→ Questions
(a) Answer these questions from the text on logit and probit estimation:
(i) Probit coefficients are roughly what fraction of the logit coefficients?
(ii) What value does the odds ratio for education exceed?
(iii) What two remedies does the text suggest when separation is detected?
(b) Quote the part of the text on logit and probit estimation that opens with the words containing "Perfect or quasi-perfect" and closes with "separation is detected.".

---------- Text section ----------

The complete workflow estimates both logit and probit specifications on the same data, confirming that the probit coefficients are approximately $1/1.6$ of the logit coefficients and both yield similar predicted probabilities. The AME for education indicates that a one-standard-deviation increase in education raises the probability of the positive outcome by the reported percentage points, averaged over the sample. The odds ratio for education exceeds 1, confirming the positive association. The classification table shows strong predictive performance with balanced sensitivity and specificity at the default threshold.

Common Pitfalls

Perfect or quasi-perfect separation. When a linear combination of regressors perfectly predicts the outcome, the MLE does not exist –- the coefficients diverge to $\pm\infty$. The IRLS algorithm fails to converge or produces extremely large coefficients with large standard errors. Check for separation before estimation by inspecting cross-tabulations of the outcome against each regressor. Reduce model complexity or use penalized estimation (Firth 1993) if separation is detected.

---------- Records shown ----------

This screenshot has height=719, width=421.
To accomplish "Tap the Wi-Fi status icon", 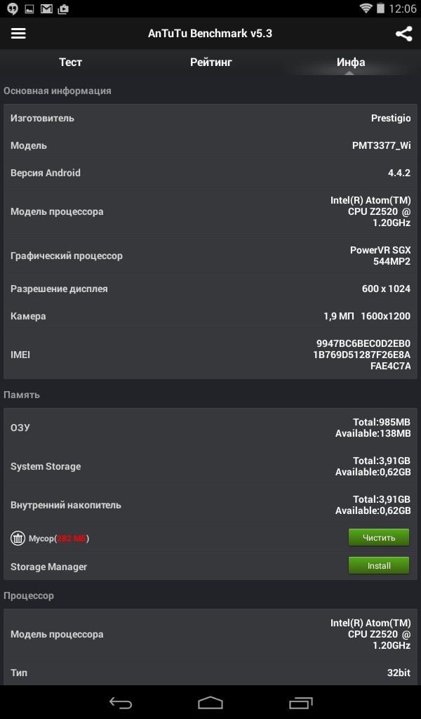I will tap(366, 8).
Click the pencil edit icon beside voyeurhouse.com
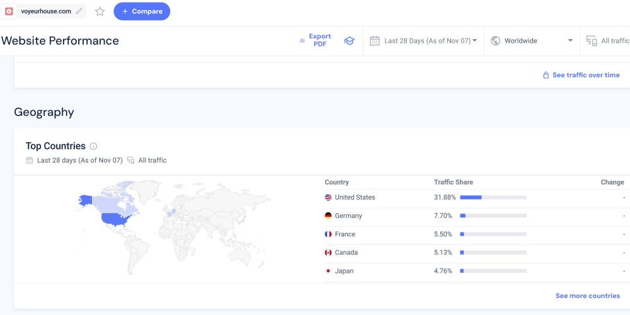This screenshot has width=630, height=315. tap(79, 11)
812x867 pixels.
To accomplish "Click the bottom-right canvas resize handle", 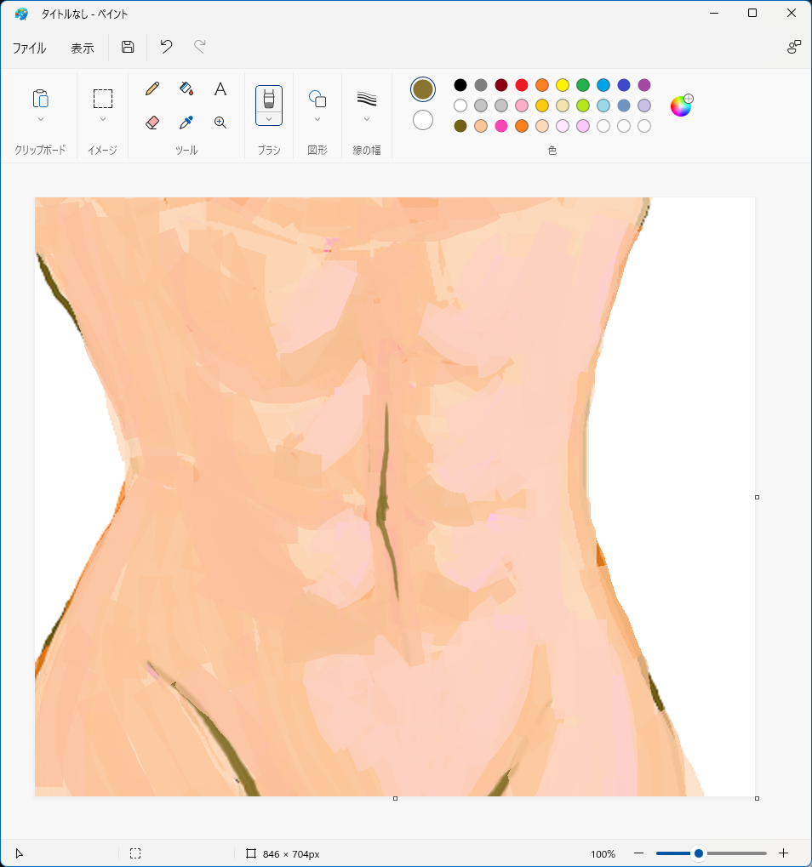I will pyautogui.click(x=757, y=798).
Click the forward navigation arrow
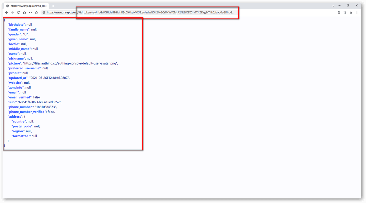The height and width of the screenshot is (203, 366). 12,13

----------

→ Numbered answers
(a)
(i) About 1/1.6 of the logit coefficients.
(ii) It exceeds 1.
(iii) Reduce model complexity or use penalized estimation (Firth 1993).

(b)
Perfect or quasi-perfect separation. When a linear combination of regressors perfectly predicts the outcome, the MLE does not exist –- the coefficients diverge to $\pm\infty$. The IRLS algorithm fails to converge or produces extremely large coefficients with large standard errors. Check for separation before estimation by inspecting cross-tabulations of the outcome against each regressor. Reduce model complexity or use penalized estimation (Firth 1993) if separation is detected.